We coordinated this particular stop day because the village population was down to 60 people, almost all of them long-enough-term staff to have a sense of how to fend for themselves come meal time when the kitchen hasn't laid out a buffet. Sixty people, if you need an image, can be fed with fifteen pizzas. It's roughly the size of Valpo's Church Vocations Symposium, only locked away in the mountains.
The rationale behind a stop day is simple: we don't get regular holidays. We're a retreat center. The rest of the world gets a three-day weekend and spends it here, while we take care of the laundry and cleaning the bathroom and getting food on the table. Even the school doesn't get most holidays: when you have to be vacated from your classroom in time for summer Narnia programming to start, you don't build too many days-off-for-the-heck-of-it into your year. No Presidents' Day, no Columbus Day, not even a Martin Luther King, Jr., Day. I go to work, and don't get mail, and the dining hall is crowded. No wonder real holidays make me cranky.
Alas, the school doesn't officially participate in Stop Days, either. Part of that is the business of not too many days-off-for-the-heck-of-it. The other part is that the last thing parents want to hear on Stop Day is they're back in charge of their own children.

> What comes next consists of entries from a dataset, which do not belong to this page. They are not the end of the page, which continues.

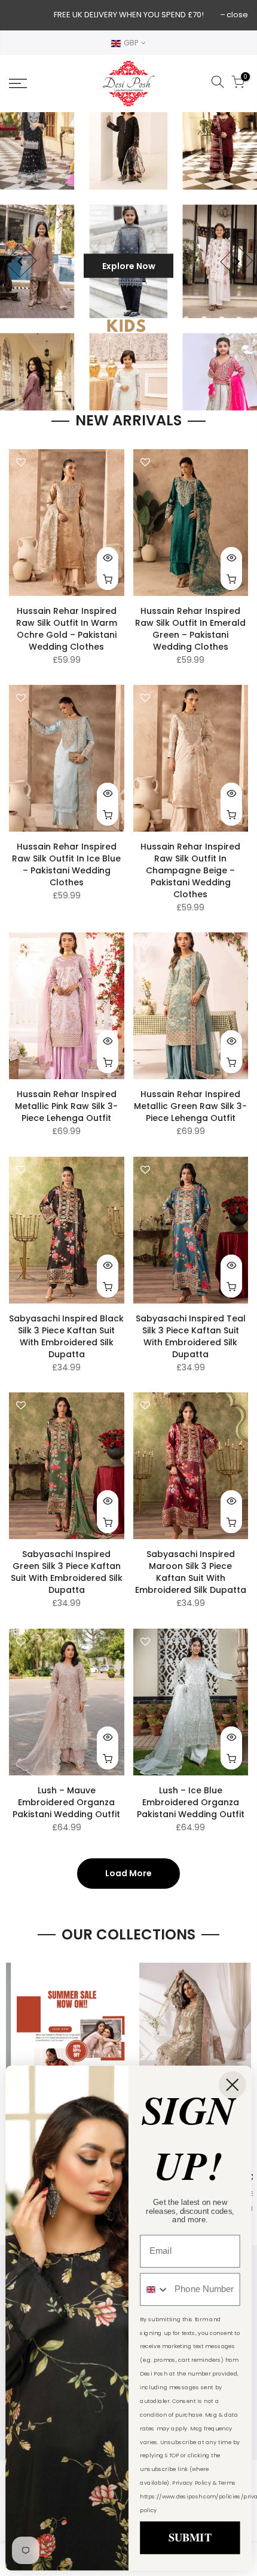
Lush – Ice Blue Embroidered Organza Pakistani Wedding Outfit (190, 1802)
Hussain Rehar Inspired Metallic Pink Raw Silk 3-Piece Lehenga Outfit (66, 1106)
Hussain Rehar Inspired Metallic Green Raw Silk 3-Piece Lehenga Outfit (190, 1106)
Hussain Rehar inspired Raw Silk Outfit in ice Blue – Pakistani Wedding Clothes (66, 864)
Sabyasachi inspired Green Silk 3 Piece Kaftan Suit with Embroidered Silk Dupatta (67, 1572)
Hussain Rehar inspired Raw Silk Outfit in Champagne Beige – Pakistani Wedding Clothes (190, 870)
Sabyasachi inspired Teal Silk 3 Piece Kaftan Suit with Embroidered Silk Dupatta (191, 1336)
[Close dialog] (232, 2085)
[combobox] (154, 2289)
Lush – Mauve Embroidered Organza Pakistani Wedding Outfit (66, 1802)
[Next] (236, 261)
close (237, 14)
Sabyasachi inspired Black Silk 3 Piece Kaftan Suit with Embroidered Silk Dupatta (66, 1336)
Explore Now (128, 266)
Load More (128, 1873)
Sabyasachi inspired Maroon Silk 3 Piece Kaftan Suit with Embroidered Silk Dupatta (190, 1572)
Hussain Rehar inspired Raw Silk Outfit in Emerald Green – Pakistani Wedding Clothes (190, 629)
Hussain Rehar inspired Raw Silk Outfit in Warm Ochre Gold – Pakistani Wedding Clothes (66, 629)
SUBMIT (190, 2537)
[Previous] (20, 261)
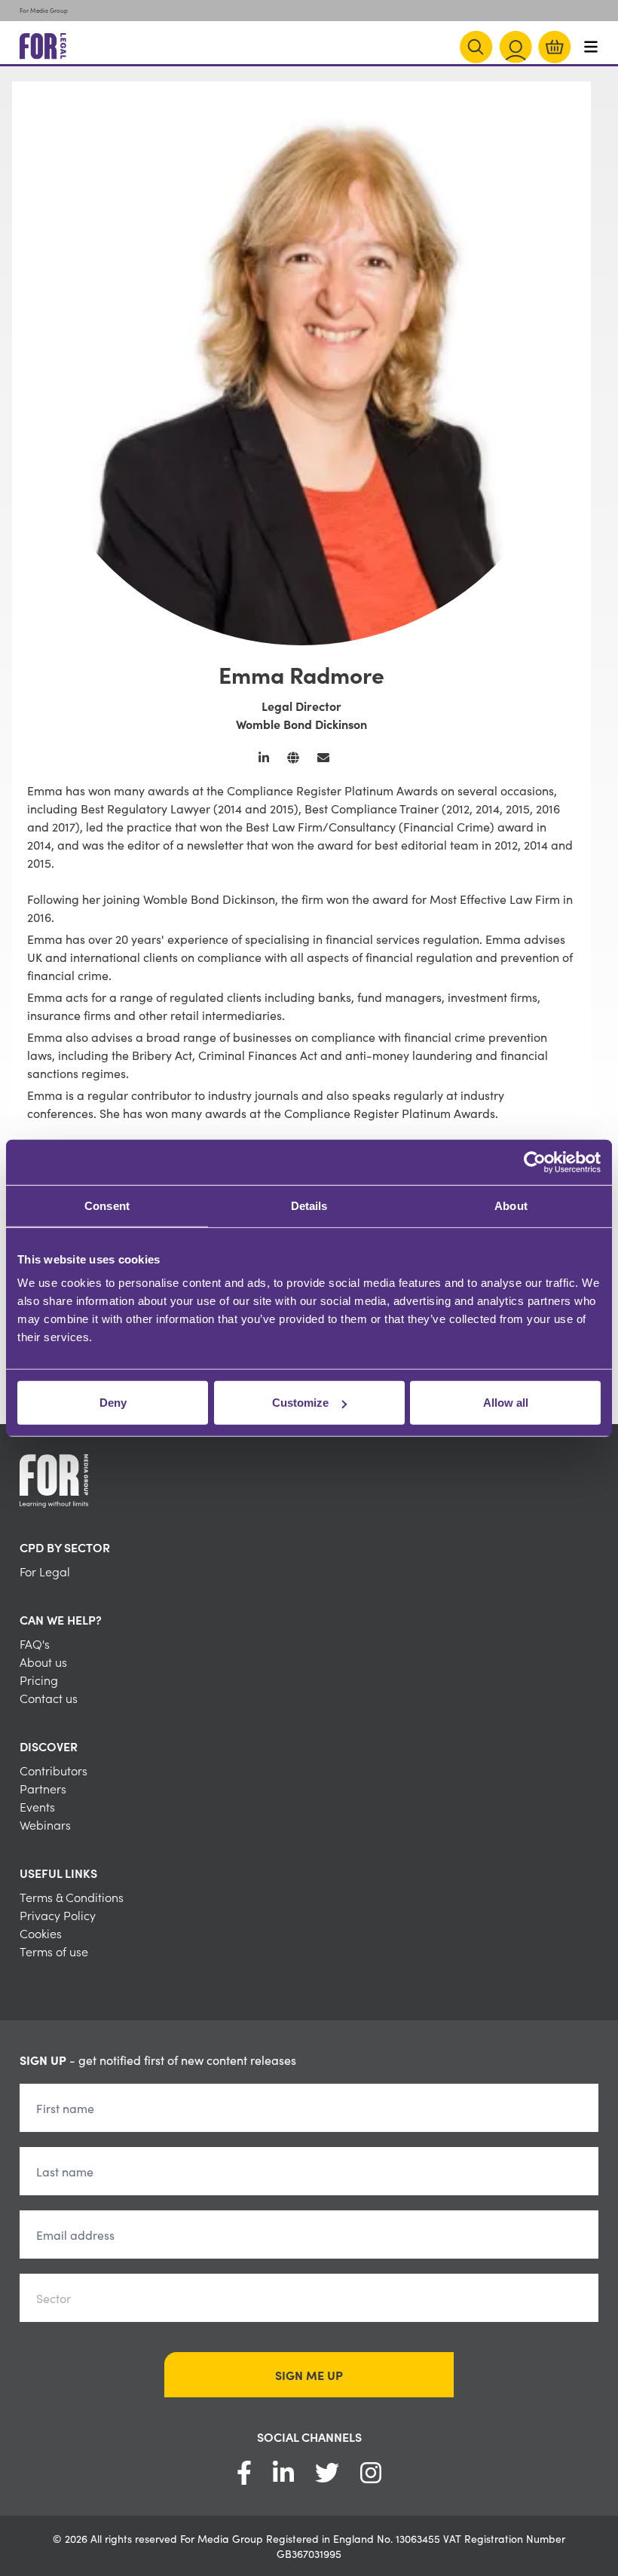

We compromised this last time around by declaring a half day and taking the elementary school on a hike to Lower Copper Basin. They had a good time of it; stopped to test out the bouncy fallen tree three quarters of the way up, built a fire when we got there, admired the frozen waterfalls in the distance. They didn't exactly go to school, and we didn't exactly turn them over to their parents. Altogether an agreeable holiday.